Go Set A Watchman
Harper Lee
William Heinemann
‘Equal rights for all, special privileges for none’: few can forget these words from Atticus Finch, the lawyer who steadfastly pleads a falsely-accused black man’s case in Harper Lee’s Pulitzer-Prize-winning 1960 novel, To Kill a Mockingbird. Neither can his now-adult daughter, Jean Louise ‘Scout’ Finch, who in Go Set A Watchman returns to Maycomb County to find that everyone, even Atticus, has changed. It is unsurprising that a young woman returning to the rural South from the big city would be disillusioned; however, the transformation of one of American literature’s most beloved heroes will shock readers as well. This destruction of idols brings the coming-of-age tale that began with Mockingbird full circle, painting a wrenching picture of the entrenched bigotry that continues to stymie a supposedly free and equal society, even now.

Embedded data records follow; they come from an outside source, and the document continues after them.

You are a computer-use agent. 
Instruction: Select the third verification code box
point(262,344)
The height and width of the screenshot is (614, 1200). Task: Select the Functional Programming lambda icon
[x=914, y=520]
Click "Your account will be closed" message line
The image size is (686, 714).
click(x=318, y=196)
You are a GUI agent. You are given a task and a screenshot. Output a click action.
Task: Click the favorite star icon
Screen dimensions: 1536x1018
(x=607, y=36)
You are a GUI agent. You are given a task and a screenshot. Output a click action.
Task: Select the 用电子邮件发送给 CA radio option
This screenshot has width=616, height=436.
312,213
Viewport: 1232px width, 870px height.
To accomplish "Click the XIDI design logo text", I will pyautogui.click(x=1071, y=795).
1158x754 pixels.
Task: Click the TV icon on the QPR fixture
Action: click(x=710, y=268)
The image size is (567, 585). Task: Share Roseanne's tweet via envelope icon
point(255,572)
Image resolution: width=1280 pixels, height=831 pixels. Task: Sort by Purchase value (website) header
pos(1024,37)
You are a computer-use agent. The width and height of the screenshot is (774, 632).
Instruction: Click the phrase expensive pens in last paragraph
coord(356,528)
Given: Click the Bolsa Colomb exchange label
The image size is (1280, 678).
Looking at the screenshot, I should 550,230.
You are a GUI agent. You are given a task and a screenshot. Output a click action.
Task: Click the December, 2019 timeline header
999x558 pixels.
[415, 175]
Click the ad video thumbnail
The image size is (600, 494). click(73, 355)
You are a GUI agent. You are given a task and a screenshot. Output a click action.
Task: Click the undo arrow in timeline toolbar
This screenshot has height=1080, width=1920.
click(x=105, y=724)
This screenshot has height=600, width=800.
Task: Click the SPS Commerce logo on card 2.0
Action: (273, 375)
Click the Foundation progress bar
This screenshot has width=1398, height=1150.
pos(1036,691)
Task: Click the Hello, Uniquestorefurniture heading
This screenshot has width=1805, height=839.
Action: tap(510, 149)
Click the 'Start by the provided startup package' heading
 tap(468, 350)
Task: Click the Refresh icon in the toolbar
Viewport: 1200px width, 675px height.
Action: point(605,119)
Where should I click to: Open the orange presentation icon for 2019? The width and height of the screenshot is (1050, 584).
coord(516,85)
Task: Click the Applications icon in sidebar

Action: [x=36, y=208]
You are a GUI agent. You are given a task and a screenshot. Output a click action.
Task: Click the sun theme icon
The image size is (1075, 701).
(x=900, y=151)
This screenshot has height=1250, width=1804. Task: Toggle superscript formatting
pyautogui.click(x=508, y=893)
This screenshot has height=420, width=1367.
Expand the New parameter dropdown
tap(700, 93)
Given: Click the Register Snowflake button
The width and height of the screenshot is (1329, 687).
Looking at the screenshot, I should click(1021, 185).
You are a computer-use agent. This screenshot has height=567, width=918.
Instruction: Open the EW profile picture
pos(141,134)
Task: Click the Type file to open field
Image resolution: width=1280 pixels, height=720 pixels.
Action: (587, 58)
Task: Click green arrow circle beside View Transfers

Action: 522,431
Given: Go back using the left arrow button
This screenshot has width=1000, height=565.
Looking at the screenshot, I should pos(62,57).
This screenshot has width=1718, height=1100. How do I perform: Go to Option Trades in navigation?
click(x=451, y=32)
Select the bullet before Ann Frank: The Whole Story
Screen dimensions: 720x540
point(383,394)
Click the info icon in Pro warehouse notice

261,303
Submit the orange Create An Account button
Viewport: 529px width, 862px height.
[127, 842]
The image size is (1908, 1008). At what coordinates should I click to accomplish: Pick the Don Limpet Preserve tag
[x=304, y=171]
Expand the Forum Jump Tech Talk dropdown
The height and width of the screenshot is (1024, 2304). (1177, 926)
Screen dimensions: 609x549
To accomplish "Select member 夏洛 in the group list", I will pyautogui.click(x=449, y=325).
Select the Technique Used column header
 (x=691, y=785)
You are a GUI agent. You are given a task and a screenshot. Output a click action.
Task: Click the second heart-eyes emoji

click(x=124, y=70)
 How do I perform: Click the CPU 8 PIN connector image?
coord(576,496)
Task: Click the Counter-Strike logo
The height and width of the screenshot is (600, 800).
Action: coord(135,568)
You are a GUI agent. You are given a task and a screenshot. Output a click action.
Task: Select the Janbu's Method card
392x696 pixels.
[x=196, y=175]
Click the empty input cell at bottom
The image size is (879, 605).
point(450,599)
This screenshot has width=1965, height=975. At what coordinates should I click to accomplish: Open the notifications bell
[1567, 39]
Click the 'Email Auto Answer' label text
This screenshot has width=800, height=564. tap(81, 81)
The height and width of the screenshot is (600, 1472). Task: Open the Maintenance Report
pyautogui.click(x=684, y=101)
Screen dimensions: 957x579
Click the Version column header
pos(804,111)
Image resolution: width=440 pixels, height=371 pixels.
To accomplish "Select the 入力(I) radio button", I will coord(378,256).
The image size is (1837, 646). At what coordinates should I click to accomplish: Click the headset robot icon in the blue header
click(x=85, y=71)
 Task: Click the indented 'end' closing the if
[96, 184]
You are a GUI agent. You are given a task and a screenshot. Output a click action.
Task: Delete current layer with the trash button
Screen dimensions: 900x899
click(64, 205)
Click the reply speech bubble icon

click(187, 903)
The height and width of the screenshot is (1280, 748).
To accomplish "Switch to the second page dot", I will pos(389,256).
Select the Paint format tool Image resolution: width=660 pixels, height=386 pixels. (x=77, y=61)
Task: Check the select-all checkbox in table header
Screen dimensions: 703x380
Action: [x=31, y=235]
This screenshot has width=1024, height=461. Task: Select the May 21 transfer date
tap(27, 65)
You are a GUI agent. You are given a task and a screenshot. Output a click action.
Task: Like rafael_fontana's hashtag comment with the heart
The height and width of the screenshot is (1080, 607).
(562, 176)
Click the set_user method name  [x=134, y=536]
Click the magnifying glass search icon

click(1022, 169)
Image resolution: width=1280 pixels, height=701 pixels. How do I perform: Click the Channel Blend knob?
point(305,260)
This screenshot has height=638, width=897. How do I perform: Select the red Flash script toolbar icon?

Scout herself is no glowing paragon of anti-segregationist ideals. Beyond reassuring her uncle that she doesn’t ‘want to run out and marry a Negro or something’, she agrees with her father that Black Americans are ‘backwards’ and not ‘ready’ for integration. These seemingly monstrous devolutions are partly explained by the fact that while billed as a sequel, Watchman was reportedly a first draft of Mockingbird, and its characters and themes are therefore still inchoate. Accordingly, the novel is a largely amorphous jumble of anecdotes and observations, essentially plotless for the first 100 pages, for all it highlights Lee’s talent for humorous banter, character observation, and the moving descriptions of halcyon childhood scenes that made Mockingbird a classic. Scout’s distress at her father’s inclinations takes centre stage; however, this conflict pales in comparison to the turmoil of the Civil Rights Movement as lived by Black people (which she admits she hasn’t ‘paid any attention to’). Hailed as timely by some commentators, Watchman’s characters’ stalwart attempts to preserve segregation are in fact a misleadingly peaceful counterpoint to the bloody struggle of race relations in the United States, then and today.